# DATA EXTRACTS
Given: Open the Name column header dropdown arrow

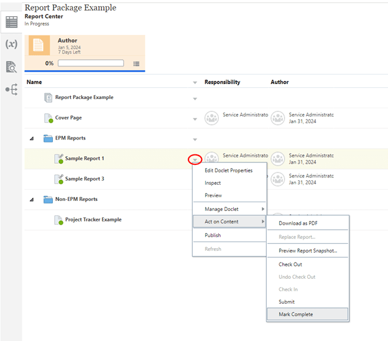Looking at the screenshot, I should click(x=195, y=82).
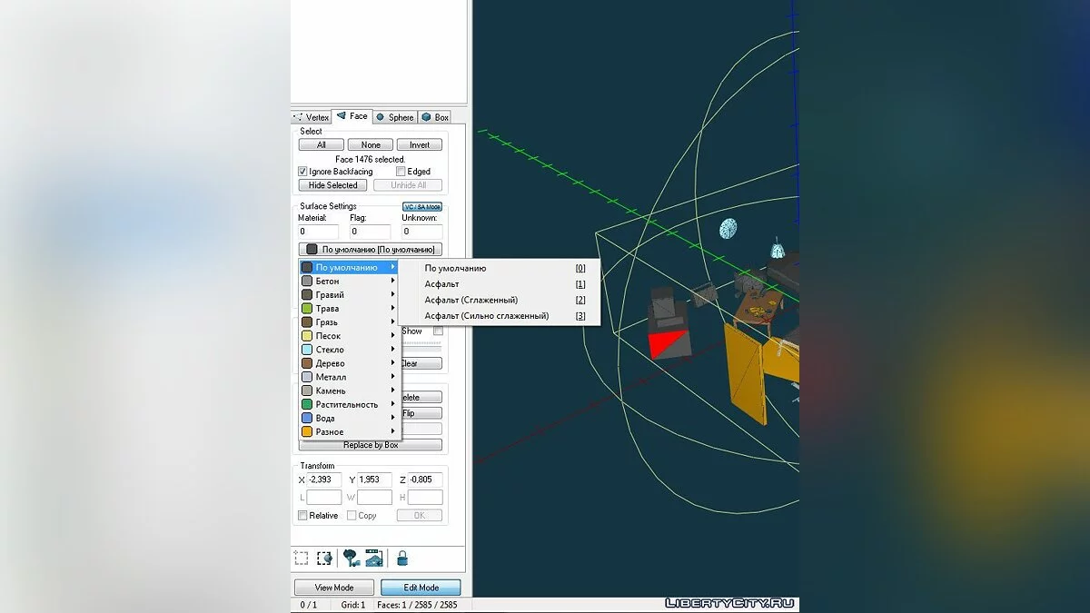Choose Асфальт (Сглаженный) from submenu

[x=471, y=301]
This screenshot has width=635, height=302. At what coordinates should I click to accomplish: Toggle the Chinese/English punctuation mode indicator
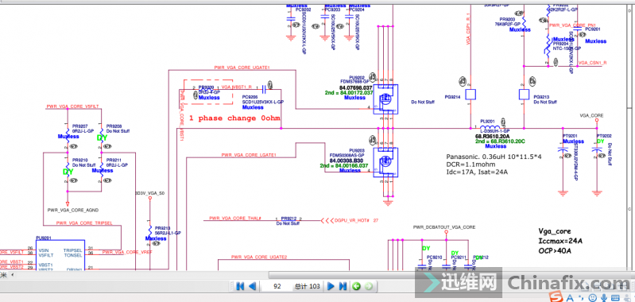pos(581,298)
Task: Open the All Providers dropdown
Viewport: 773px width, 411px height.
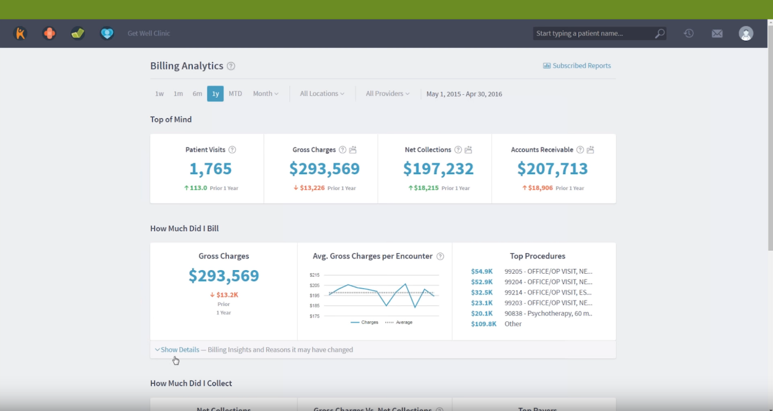Action: tap(387, 93)
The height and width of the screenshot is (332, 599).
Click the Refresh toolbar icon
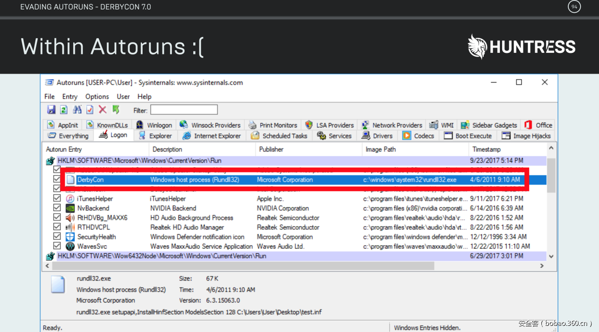(64, 110)
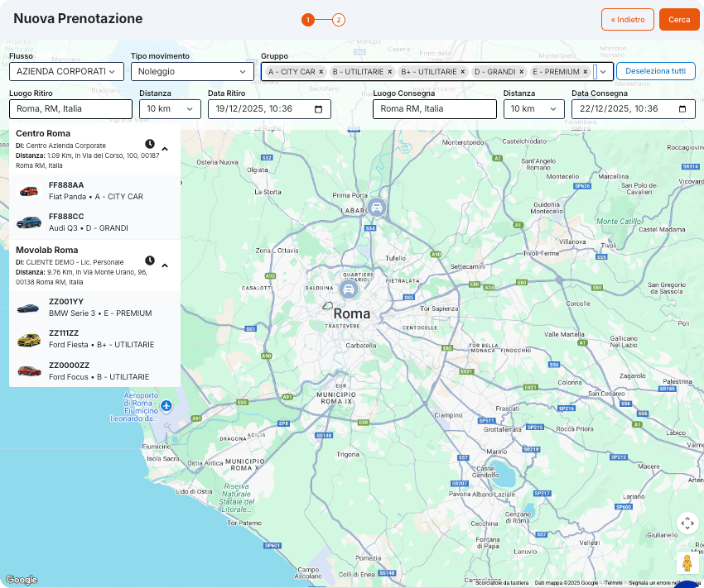
Task: Open the Tipo movimento dropdown
Action: 191,72
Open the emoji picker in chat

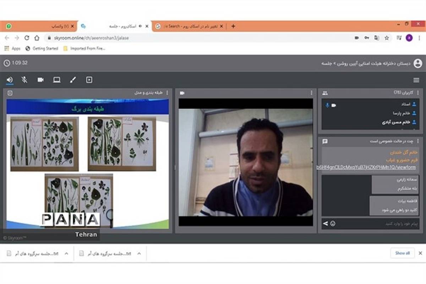333,224
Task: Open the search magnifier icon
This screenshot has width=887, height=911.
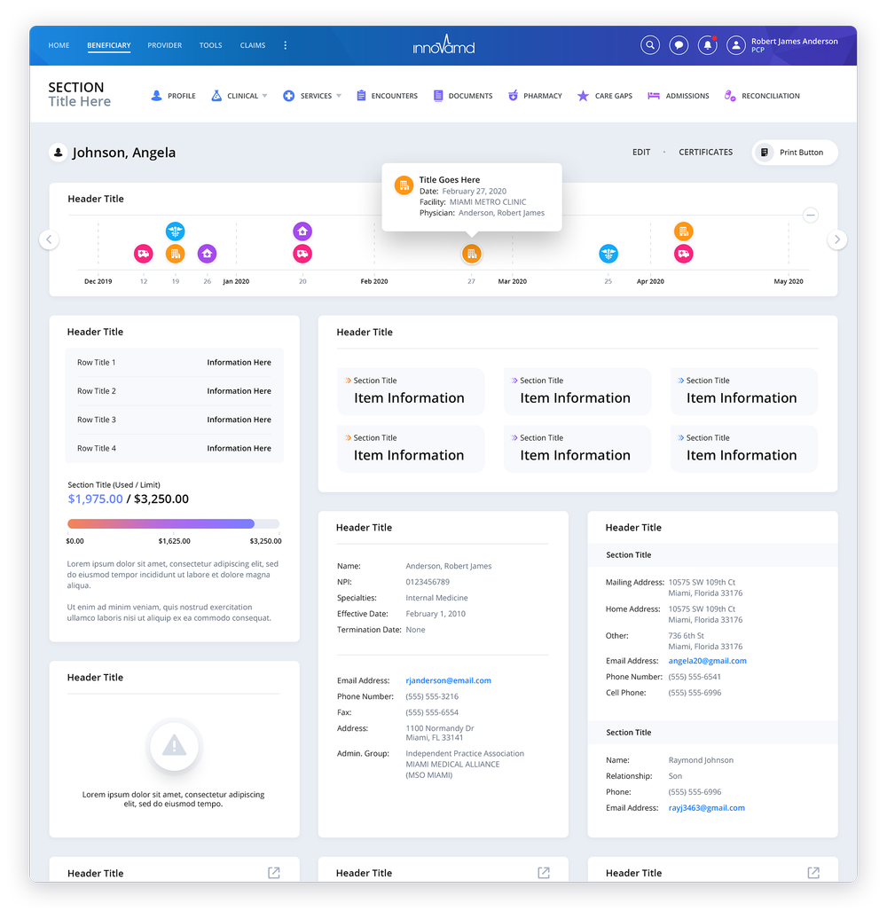Action: coord(650,44)
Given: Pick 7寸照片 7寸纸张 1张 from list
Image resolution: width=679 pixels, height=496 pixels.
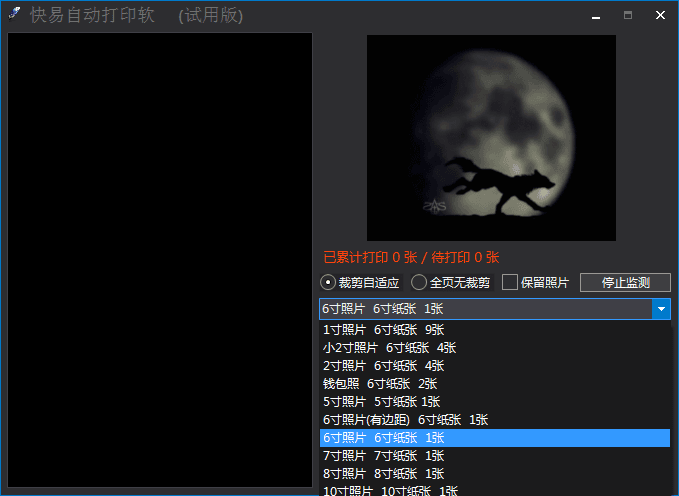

# WHAT TO DO
Write out every record exactly. Leave the pictures out.

# OUTPUT FOR THIS EXERCISE
Given: Open the Name column header dropdown arrow

Looking at the screenshot, I should click(x=195, y=82).
Choose Асфальт (Сглаженный) from submenu

[x=471, y=301]
This screenshot has width=635, height=302. At what coordinates should I click to accomplish: Toggle the Chinese/English punctuation mode indicator
pos(581,298)
Task: Open the All Providers dropdown
Viewport: 773px width, 411px height.
Action: tap(387, 93)
The height and width of the screenshot is (332, 599).
Click the Refresh toolbar icon
(64, 110)
Task: Open the Tipo movimento dropdown
Action: 191,72
Open the emoji picker in chat

333,224
Task: Open the search magnifier icon
This screenshot has width=887, height=911.
Action: coord(650,44)
Given: Pick 7寸照片 7寸纸张 1张 from list
Image resolution: width=679 pixels, height=496 pixels.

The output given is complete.